Task requirements:
[a] For each statement below, say yes or no depending on whether the online GMAT article supports it, and quote the article's deciding words. (i) The online exam will be available until December 31. (ii) Sending scores to additional institutes costs a fee. (iii) Gaurav Srivastava is GMAC's Regional Director for Europe.
[b] Pick up the online GMAT article after its final sentence and continue writing it.

Published: 12th August 2020
COVID effect: GMAC's online GMAT will let you send out your scores to as many schools as you want for free
This exam will now be available until December 31 and students can take it at any point of the time of the day. These are some of the changes they have made due to the pandemic
As we battle the Coronavirus pandemic with the rest of the world we are also approaching a new normal. Classes are being conducted online, exams are going online and so has the GMAT. Even though there might be offline centres opening up, Gaurav Srivastava, Regional Director, South Asia, Graduate Management Admission Council (GMAC), the owner and administrator of the GMAT, said that they would encourage students to take the test from the comfort of their home — stress-free. Moreover, you can now send your scores to as many institutes as you can — free of cost.

(Screenshot grounding data)
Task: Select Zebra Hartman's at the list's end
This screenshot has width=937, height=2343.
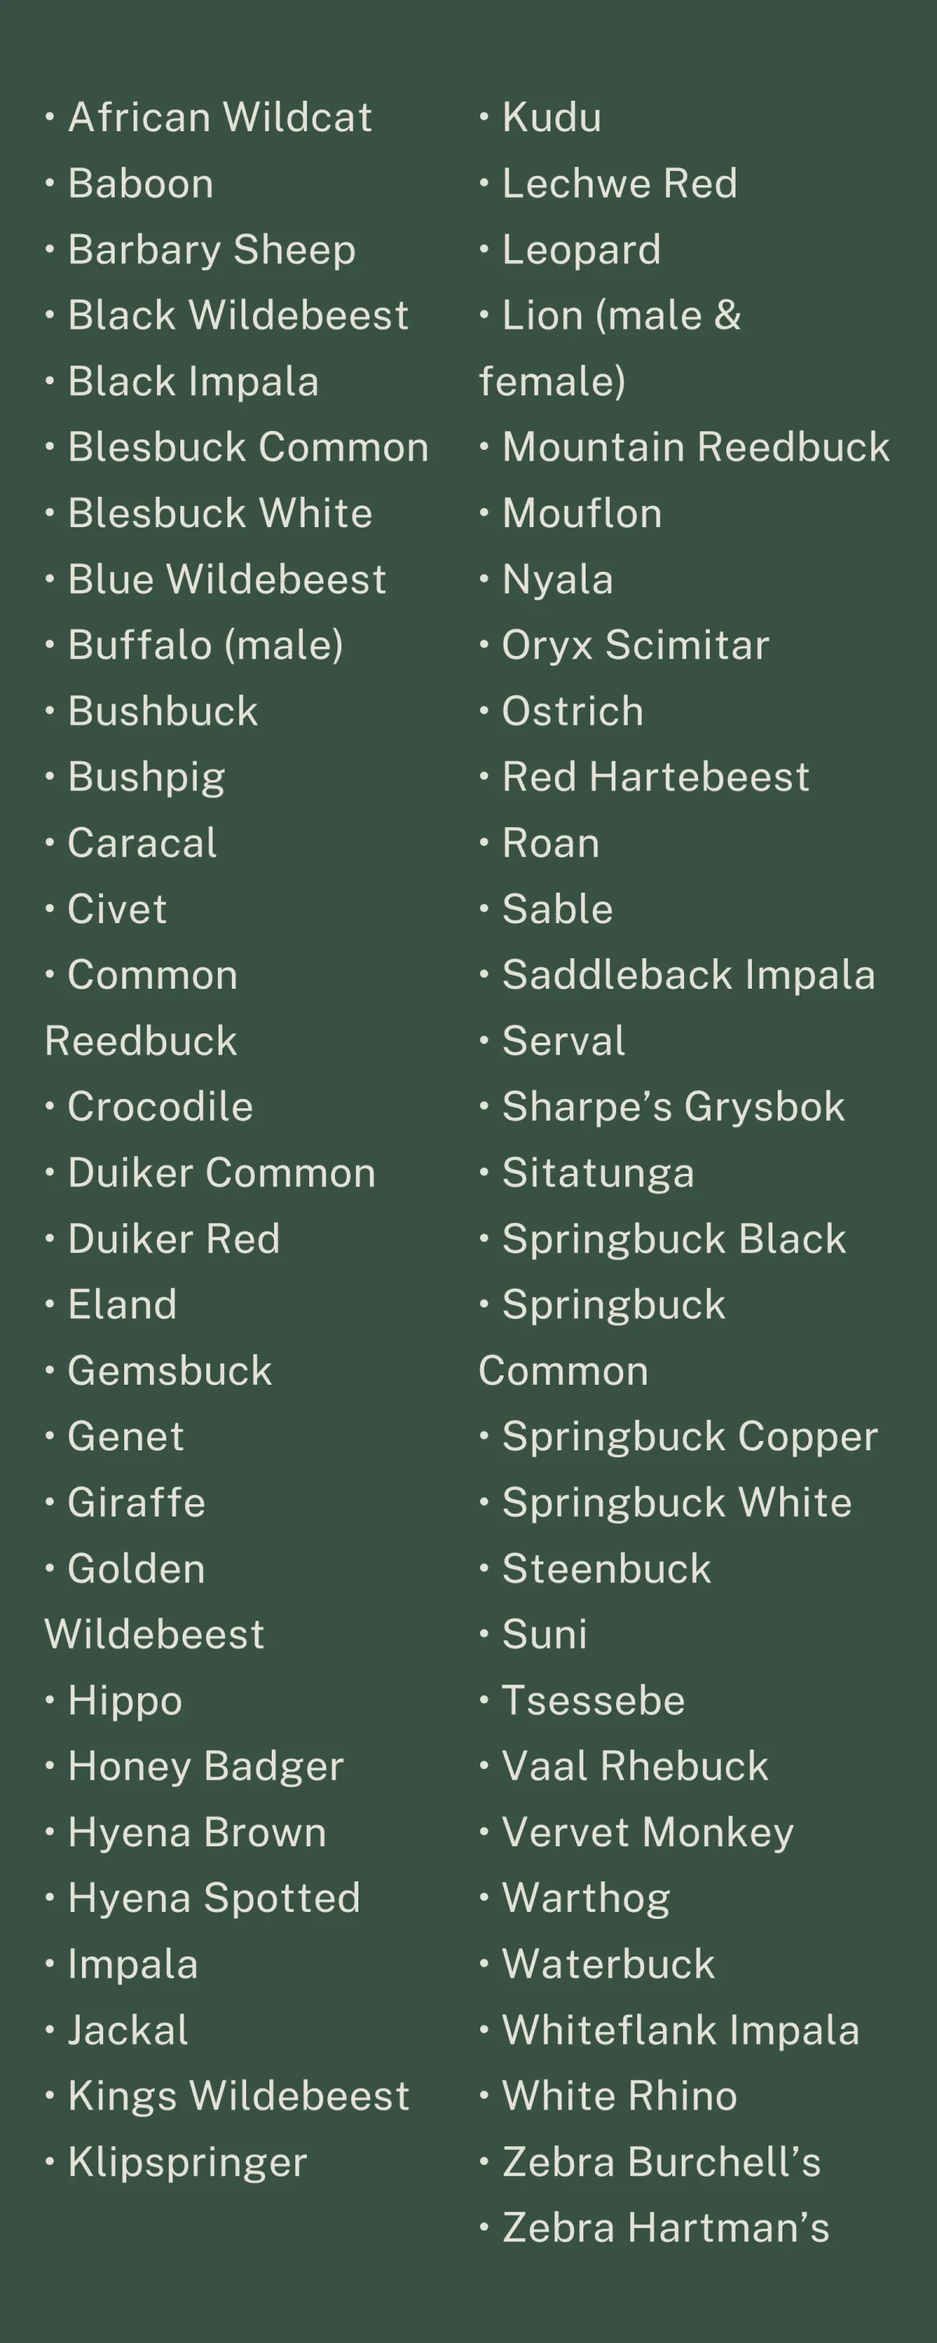Action: 667,2227
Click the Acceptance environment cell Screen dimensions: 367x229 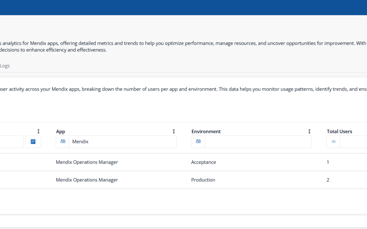click(x=204, y=162)
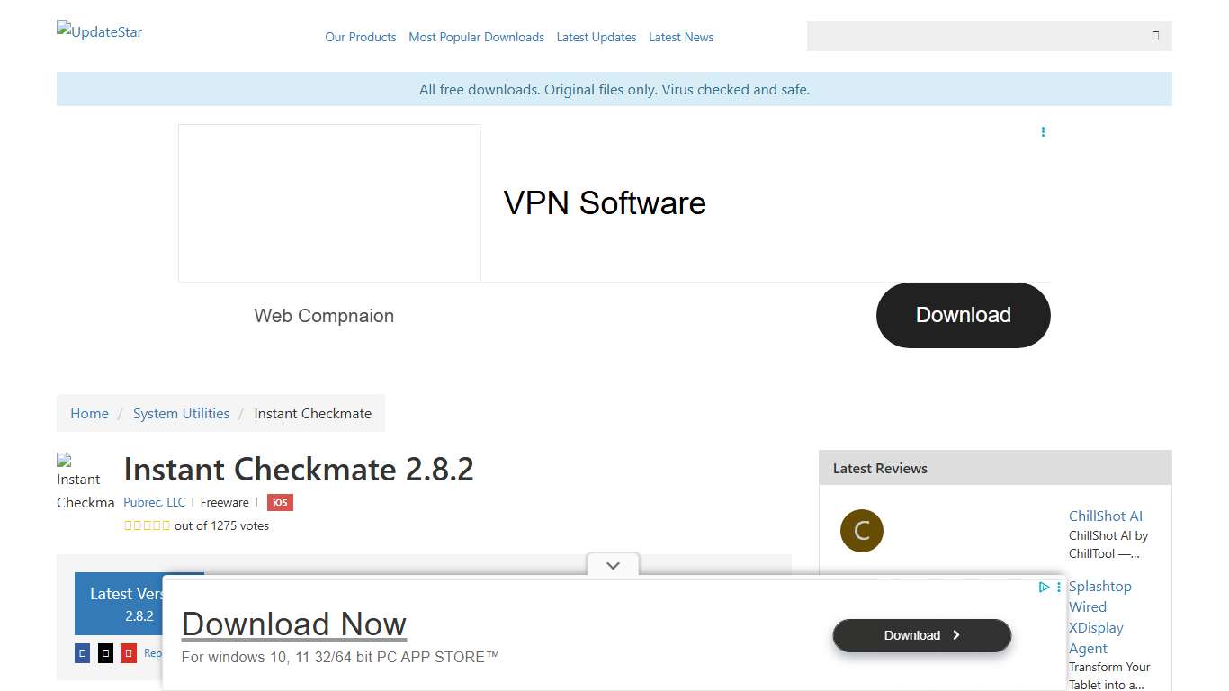1229x691 pixels.
Task: Click the search icon in the top bar
Action: point(1155,36)
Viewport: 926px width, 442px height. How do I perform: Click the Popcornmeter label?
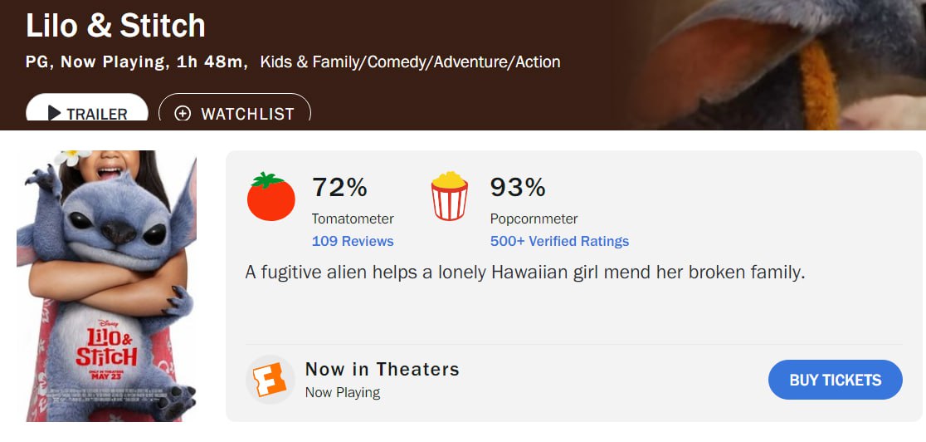(x=534, y=219)
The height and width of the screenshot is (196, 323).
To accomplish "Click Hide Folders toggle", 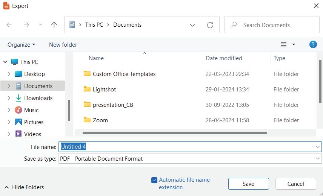I will pos(24,187).
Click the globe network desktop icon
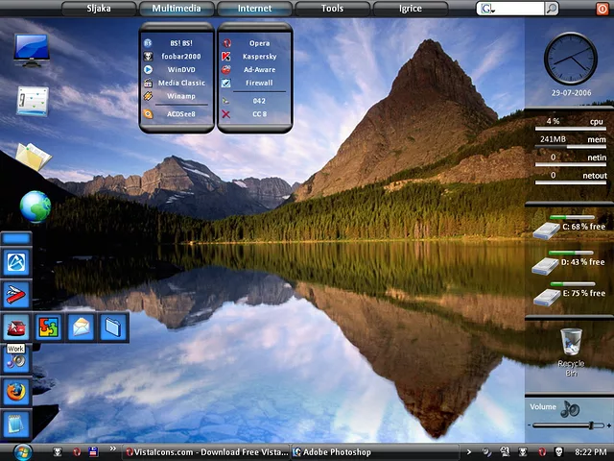Screen dimensions: 614x461 pyautogui.click(x=35, y=206)
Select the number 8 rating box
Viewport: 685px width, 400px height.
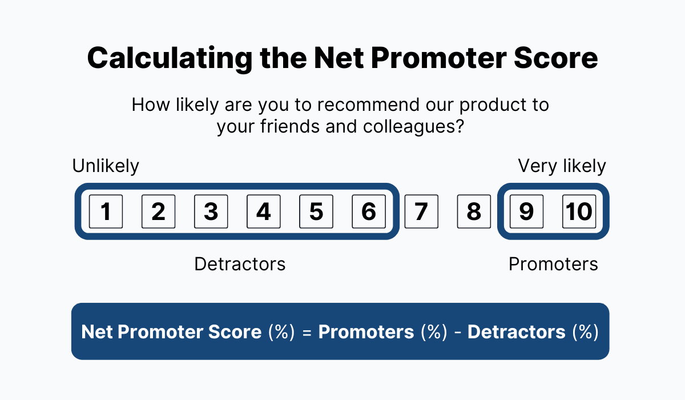tap(474, 211)
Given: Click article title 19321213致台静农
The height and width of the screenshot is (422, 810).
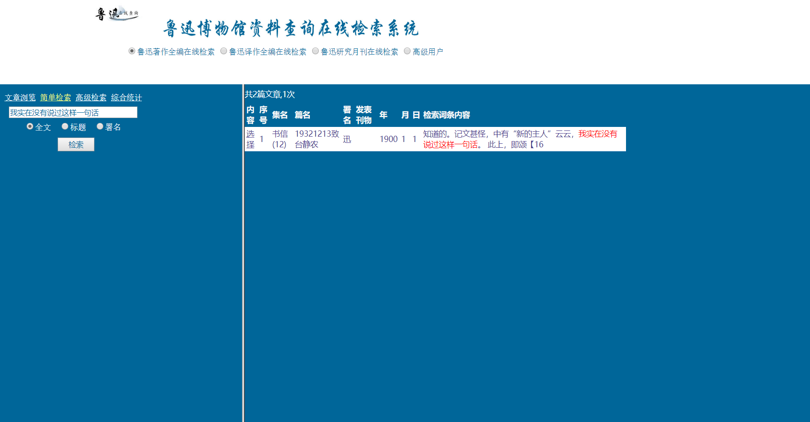Looking at the screenshot, I should click(317, 139).
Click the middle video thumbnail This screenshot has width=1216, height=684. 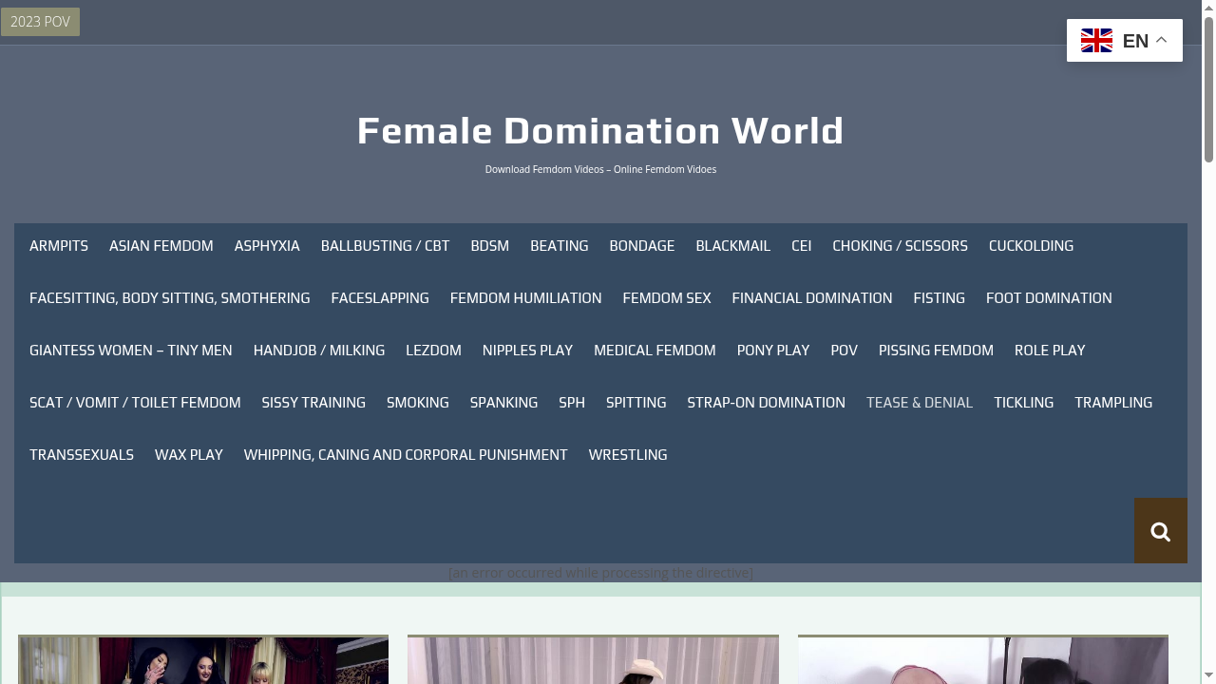[x=593, y=659]
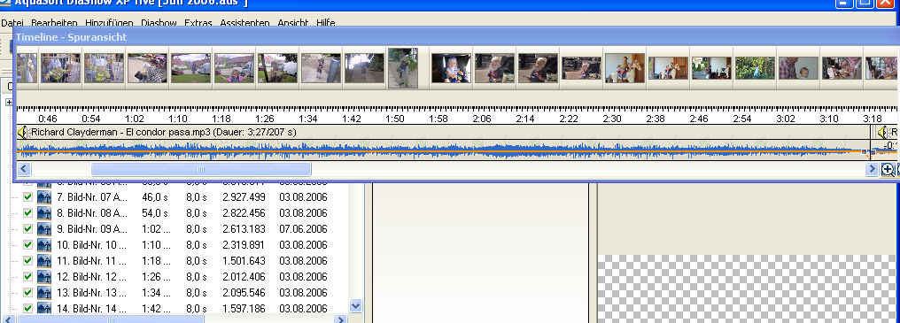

Responses by item number:
[a]
(i) Yes: "This exam will now be available until December 31"
(ii) No: "you can now send your scores to as many institutes as you can — free of cost"
(iii) No: "Gaurav Srivastava, Regional Director, South Asia"

[b]
This exam will now be available until December 31 and students can take it at any point of the time of the day. One can also schedule an appointment 24 hours before your preferred slot. "The registration fee is $200 which is $50 cheaper than the offline exam. The candidates can also send their scores to as many institutes they want to at any point of time," said Gaurav. "There are no changes in format. It is just like the in-person GMAT exam," he added.
Gaurav Srivastava, Regional Director, South Asia, GMAC
The paper will have 31 quantitative questions and 62 minutes to answer them. A total of 36 verbal questions and 65 minutes allotted for that. For the Integrated Reasoning section, there will be 12 questions and 30 minutes. The online GMAT Exam is that there will have no AWA section.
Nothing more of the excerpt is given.